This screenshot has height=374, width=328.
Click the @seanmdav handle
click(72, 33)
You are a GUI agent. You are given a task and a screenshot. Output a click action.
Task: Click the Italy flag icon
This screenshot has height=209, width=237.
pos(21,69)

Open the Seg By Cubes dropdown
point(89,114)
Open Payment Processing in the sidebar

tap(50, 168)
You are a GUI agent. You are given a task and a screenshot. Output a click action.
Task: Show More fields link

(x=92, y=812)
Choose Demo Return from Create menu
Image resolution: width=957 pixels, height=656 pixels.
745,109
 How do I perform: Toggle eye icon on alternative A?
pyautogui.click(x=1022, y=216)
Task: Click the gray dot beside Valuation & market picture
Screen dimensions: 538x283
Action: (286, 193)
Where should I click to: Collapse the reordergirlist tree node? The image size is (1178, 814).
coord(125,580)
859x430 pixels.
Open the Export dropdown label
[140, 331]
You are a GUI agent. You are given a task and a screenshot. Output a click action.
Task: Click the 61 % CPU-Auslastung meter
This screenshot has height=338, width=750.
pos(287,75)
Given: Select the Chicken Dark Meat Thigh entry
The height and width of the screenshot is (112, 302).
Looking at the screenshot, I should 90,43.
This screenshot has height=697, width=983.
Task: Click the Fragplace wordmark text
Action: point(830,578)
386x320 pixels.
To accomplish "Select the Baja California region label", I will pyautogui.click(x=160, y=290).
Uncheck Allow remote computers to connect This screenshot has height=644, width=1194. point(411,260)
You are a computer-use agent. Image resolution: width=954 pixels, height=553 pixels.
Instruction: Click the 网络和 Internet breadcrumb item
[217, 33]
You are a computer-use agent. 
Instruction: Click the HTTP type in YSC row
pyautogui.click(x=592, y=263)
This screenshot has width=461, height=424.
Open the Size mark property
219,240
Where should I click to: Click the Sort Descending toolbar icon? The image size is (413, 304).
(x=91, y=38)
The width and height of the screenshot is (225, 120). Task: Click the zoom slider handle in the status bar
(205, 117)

+++

Of all the entries above, retype exactly the lines from the line with "Given: Select the" to the line with "Uncheck Allow remote", both included, and no others.

Given: Select the Chicken Dark Meat Thigh entry
The height and width of the screenshot is (112, 302).
Looking at the screenshot, I should 90,43.
This screenshot has height=697, width=983.
Task: Click the Fragplace wordmark text
Action: point(830,578)
386x320 pixels.
To accomplish "Select the Baja California region label", I will pyautogui.click(x=160, y=290).
Uncheck Allow remote computers to connect This screenshot has height=644, width=1194. point(411,260)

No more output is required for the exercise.